=== Document section ===
# Nightmares about my hedgehog



## Dgameman1 (Oct 18, 2014)

I've officially had a few nightmares about my hedgehog, Paul. 
I've officially realized that I need to stop having such anxiety about him. 

1. In my dreams, he bites me all the time and I'm super scared of him biting me.
2. His poo is super thin and cartoonishly long. 
3. He keeps sneezing. 

Any tips for reducing the worry I have about my hedgehog ;(?


----------



## DesireeM81 (Jun 14, 2014)

Time. I'm still a nervous wreck and if I hear something unusual I am up with a flashlight checking on everyone. But you get used to it over time. In the same way that parents with children have nightmares, I feel the same way about all my animals.

=== Data extract ===
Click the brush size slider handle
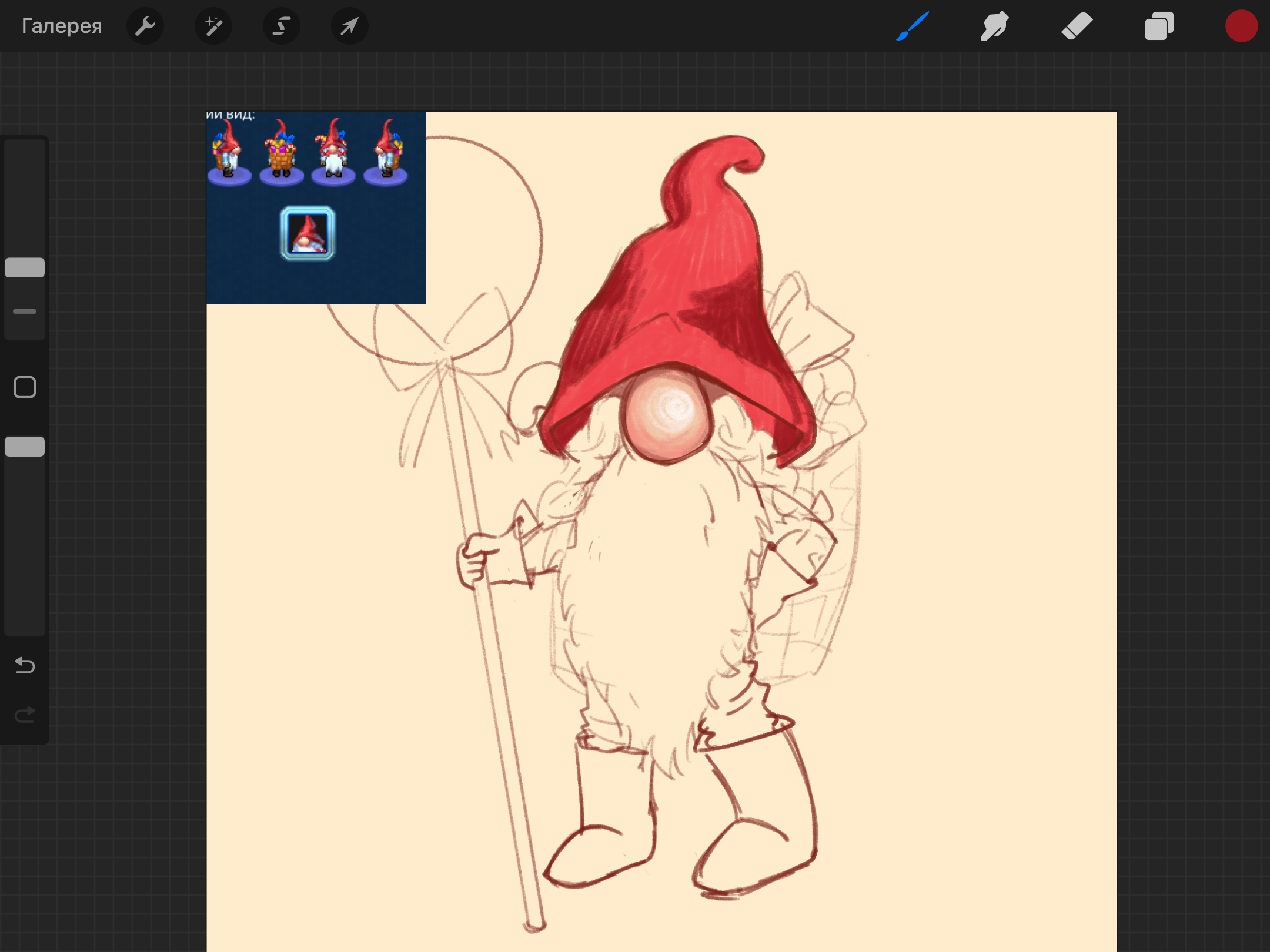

=== Work to complete ===
(1) In the hedgehog nightmare thread, what one-word tip does DesireeM81 give for reducing the worry?
(2) Continue the hedgehog nightmare thread from its last line.

=== Answers to the exercises ===
(1) Time.

(2)
Also - I had a dream that someone developed plastidip safe for hedgehogs and breeders started diping hedgehog quills in the plastidip and on the points they would form balls like on hair brushes so hedgehogs looked like hairbrushes when all quilled up. It was weird. :???:


----------



## ashleyyy (Sep 22, 2014)

I used to always have nightmares of Ellie attempting to hibernate. I can totally relate. Hopefully it will just get better in time! Anything you can do to fix whatever it is you are so afraid of? Once Ellie got her CHE, my nightmares stopped.


----------



## Tongue_Flicker (Jun 11, 2013)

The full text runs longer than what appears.